When we worry we form in our imagination a mental picture of a negative future outcome. Whatever mental image it is on the picture, it has not happened. But we keep focusing on the picture and imagining it happening. We replay the picture many times, at times making additions to worsen the already negative outcome. By believing that the negative outcome is an inevitable possibility, we mentally transform it into reality. Our body then responds emotionally to the reality and we unavoidably experience anxiety, fear, tension, sweating, and heavy breathing at its worst.
Life is full of difficulties. But that does not mean we have to worry unnecessarily. For the vast majority of people, it is easily said than done. Most people worry needlessly. When we are faced with a problem, we worry because we are usually unsure or anxious about how to deal with it or we think the problem is going to get worse. Most of our worries are about potential difficulties which means we worry about things in the future that have yet to happen. And chances are most of them are unlikely to happen in the way we worry about.

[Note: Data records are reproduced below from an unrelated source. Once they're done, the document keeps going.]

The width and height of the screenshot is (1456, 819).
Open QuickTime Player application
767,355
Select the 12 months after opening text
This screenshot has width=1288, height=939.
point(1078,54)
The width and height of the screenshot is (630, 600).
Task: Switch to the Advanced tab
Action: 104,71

Worry is a habit, and from where have we got this bad habit? Is it possible that we got our worrying habit through imitation? More likely, it stems from within us. Most of the times, we lack this inward optimistic feeling that good things will happen to us. When a thing is to take place that has an effect on us, most of the time we can only think negatively. We do not seem to realize that the effect on us can be positive.
Worry cannot in any way influence what is to happen tomorrow. All it does is causing mental and emotional disruptions. It weakens or causes loss of faith, unsettles peace of mind and disempowers us. Worry is best overcome by identifying its cause or causes that give rise to it and attempt to get rid of it. We need to believe that things can happen either way, not necessarily negatively or the assumed negative consequence may not occur.